- AUFGABE
Schreiben Sie aus dem Textabschnitt über Anna Berrys Installation wortgetreu ab, beginnend mit „Eines ist Anna“ und weiter bis einschließlich „11 – 18 Uhr.“.

- TEXTABSCHNITT

▼▼▼

Anna Berry "Covid selfportrait no. 2",2021.(Quelle:Anna Berry)

Anna Berry, Covid selfportrait no. 2, 2021

Das Denken ankurbeln

Die schöne und verspielte Installation von Anna Berry ist also auch eine Maschine, die im besten Fall das Denken über die eigene Rolle als Konsument im Kapitalismus in Gang setzten soll. Berry erklärt die Idee hinter der "Constantly Moving Happiness Machine" so: "Die Ayn- Rand-Texte sind ein gutes Beispiel für den toxischen Individualismus, der dem Kapitalismus zu Grunde liegt. Ich wollte darüber nachdenken, wie leicht Menschen sich manipulieren lassen. Ich interessiere mich dabei für die 1920er Jahre, als Politiker die Ideen des Begründers der Psychoanalyse, Sigmund Freud, gezielt aufgegriffen haben, um Menschen ganz bewusst zu manipulieren und sie zu Konsumenten zu machen. Sie wollten ihre unbewussten Wünsche manipulieren, um sie zu wirtschaftlichen Akteuren zu machen. Ich finde es wichtig, dass wir uns die Psychologie, die dahinter steckt, bewusst machen. Gerade heute."
 
Eines ist Anna Berry dabei ganz wichtig. Sie wollte mit "The Constantly Moving Happiness Machine" keine didaktische Kunst machen: "Ich mag Kunst nicht als offensichtliche didaktische Propagada. Ich finde, Kunst sollte erfahrungsorientiert sein, tiefgründig und ursprünglich. Für mich ist es vollkommen in Ordnung, wenn die Leute die Installation einfach oberflächlich genießen und damit spielen."

"The Constantly Moving Happiness Machine" von Anna Berry ist ab 18. Mai bis 20. Juli 2025 zu sehen im DenkRaum "Zeit & Zeitlichkeit" des Forschungscampus Dahlem der Stiftung Preußischer Kulturbesitz in der Lansstraße 8. Geöffnet ist am Donnerstag von 14 – 20 Uhr und am Sonntag von 11 – 18 Uhr.

▲▲▲

- DATENAUSZUG

▼▼▼

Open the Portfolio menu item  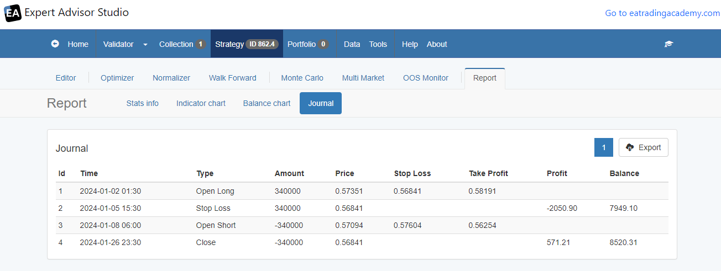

▲▲▲

- LÖSUNG
Eines ist Anna Berry dabei ganz wichtig. Sie wollte mit "The Constantly Moving Happiness Machine" keine didaktische Kunst machen: "Ich mag Kunst nicht als offensichtliche didaktische Propagada. Ich finde, Kunst sollte erfahrungsorientiert sein, tiefgründig und ursprünglich. Für mich ist es vollkommen in Ordnung, wenn die Leute die Installation einfach oberflächlich genießen und damit spielen."

"The Constantly Moving Happiness Machine" von Anna Berry ist ab 18. Mai bis 20. Juli 2025 zu sehen im DenkRaum "Zeit & Zeitlichkeit" des Forschungscampus Dahlem der Stiftung Preußischer Kulturbesitz in der Lansstraße 8. Geöffnet ist am Donnerstag von 14 – 20 Uhr und am Sonntag von 11 – 18 Uhr.